[Stored data]
========================================================================
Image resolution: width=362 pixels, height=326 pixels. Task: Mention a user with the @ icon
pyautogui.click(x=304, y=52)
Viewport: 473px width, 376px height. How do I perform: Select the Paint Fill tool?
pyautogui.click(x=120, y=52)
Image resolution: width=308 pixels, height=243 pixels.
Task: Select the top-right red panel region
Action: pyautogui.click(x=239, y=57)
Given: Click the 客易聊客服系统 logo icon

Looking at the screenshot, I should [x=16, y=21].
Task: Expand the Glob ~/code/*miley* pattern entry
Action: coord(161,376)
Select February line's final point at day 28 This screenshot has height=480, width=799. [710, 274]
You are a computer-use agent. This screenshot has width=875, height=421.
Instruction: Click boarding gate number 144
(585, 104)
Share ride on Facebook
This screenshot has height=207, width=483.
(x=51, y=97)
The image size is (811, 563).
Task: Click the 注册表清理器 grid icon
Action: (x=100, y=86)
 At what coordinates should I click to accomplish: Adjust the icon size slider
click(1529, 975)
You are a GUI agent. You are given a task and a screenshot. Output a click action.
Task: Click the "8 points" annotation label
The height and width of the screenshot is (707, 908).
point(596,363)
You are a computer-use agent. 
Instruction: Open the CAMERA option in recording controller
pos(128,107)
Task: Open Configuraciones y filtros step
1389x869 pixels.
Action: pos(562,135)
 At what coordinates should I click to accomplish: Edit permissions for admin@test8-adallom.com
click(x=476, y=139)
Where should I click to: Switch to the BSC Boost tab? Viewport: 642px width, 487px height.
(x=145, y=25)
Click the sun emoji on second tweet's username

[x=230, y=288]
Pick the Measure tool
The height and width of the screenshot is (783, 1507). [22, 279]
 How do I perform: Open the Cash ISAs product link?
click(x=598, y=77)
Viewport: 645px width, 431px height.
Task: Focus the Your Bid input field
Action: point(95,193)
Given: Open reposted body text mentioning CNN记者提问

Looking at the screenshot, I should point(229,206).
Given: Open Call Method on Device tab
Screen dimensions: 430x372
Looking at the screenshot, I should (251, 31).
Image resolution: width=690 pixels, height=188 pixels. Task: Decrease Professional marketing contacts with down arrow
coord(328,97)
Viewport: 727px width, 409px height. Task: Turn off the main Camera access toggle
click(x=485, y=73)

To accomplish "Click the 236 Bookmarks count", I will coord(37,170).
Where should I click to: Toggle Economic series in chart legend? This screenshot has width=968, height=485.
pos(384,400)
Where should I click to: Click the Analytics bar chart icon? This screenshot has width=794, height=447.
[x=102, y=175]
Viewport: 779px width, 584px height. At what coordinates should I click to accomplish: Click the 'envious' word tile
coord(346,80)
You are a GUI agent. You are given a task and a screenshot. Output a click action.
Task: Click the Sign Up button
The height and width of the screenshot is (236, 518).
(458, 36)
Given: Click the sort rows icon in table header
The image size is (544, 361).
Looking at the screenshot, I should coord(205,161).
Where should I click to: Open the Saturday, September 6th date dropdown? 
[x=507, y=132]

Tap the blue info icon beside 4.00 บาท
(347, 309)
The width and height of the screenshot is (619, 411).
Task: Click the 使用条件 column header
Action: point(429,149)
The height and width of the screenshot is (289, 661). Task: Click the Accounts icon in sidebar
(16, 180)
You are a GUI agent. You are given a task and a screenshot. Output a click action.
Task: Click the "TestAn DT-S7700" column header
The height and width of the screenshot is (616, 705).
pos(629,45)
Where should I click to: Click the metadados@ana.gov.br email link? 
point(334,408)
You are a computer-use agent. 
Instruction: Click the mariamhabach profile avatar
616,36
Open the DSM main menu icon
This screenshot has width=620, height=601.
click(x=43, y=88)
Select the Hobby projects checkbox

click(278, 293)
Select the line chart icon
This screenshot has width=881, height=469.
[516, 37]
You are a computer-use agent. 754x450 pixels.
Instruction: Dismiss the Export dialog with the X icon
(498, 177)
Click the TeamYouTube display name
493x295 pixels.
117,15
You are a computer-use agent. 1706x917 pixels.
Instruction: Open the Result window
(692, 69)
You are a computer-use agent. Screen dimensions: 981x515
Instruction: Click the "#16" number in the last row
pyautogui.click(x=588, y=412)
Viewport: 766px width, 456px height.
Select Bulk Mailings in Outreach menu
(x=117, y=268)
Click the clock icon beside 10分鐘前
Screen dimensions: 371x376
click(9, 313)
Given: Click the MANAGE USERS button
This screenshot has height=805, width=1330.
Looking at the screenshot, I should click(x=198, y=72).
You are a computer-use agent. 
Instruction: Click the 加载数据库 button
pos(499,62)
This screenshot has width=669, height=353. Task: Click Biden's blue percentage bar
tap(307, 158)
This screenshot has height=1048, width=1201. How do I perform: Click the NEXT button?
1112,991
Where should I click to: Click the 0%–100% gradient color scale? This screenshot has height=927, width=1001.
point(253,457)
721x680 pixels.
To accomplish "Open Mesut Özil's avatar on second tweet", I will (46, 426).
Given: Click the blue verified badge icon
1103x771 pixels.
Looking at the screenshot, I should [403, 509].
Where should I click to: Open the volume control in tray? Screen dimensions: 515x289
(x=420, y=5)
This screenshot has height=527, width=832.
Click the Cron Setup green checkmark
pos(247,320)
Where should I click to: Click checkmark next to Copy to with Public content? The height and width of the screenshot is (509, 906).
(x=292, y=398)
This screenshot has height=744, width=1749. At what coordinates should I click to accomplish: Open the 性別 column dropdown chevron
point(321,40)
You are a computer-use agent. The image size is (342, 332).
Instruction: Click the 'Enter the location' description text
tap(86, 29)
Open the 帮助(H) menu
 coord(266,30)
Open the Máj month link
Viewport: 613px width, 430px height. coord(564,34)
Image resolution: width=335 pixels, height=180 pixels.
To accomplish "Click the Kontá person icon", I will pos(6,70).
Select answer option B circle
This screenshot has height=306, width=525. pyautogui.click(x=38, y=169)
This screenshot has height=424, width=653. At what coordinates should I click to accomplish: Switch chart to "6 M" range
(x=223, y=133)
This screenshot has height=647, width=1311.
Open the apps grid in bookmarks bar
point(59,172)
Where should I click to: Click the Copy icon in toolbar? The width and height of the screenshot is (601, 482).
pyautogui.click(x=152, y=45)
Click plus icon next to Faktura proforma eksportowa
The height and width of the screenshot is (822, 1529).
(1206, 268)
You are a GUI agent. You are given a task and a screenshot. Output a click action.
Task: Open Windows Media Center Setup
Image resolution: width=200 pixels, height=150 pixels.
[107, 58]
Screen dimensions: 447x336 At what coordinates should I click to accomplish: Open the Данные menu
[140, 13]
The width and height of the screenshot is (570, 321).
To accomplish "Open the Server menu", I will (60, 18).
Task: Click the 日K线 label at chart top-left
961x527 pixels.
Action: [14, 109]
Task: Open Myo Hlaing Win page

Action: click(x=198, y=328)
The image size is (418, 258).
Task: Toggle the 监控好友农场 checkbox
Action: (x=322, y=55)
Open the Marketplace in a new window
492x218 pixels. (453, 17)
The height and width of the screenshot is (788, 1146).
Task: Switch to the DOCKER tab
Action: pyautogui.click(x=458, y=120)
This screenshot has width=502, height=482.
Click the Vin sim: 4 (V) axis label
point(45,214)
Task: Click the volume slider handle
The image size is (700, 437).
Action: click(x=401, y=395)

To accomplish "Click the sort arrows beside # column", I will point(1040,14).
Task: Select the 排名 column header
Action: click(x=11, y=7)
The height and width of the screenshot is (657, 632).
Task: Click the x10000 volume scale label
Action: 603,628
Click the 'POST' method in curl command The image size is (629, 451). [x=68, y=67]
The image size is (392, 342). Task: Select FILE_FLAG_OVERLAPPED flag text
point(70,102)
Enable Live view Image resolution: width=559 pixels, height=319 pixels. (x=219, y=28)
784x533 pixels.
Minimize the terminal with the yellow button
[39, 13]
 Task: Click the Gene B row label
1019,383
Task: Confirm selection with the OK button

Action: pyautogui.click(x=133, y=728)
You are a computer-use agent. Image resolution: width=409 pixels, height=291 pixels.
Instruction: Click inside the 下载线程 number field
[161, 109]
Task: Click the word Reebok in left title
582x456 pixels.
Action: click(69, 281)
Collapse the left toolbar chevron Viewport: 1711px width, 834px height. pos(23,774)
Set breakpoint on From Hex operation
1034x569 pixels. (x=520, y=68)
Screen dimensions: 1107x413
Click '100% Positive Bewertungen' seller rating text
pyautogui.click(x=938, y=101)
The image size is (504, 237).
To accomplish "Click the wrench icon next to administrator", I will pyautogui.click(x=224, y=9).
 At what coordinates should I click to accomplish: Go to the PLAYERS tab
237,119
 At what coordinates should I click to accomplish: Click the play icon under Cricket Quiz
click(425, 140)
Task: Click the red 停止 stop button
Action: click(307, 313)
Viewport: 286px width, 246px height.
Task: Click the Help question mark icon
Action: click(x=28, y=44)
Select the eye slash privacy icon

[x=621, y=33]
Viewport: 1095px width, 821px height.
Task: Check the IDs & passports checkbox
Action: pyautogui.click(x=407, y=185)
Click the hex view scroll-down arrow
========================================================================
-- Work to be completed --
From the records above, copy every line that includes the word "left".

-- Answer section --
Task: Click the 日K线 label at chart top-left
Task: Click the word Reebok in left title
Collapse the left toolbar chevron Viewport: 1711px width, 834px height. pos(23,774)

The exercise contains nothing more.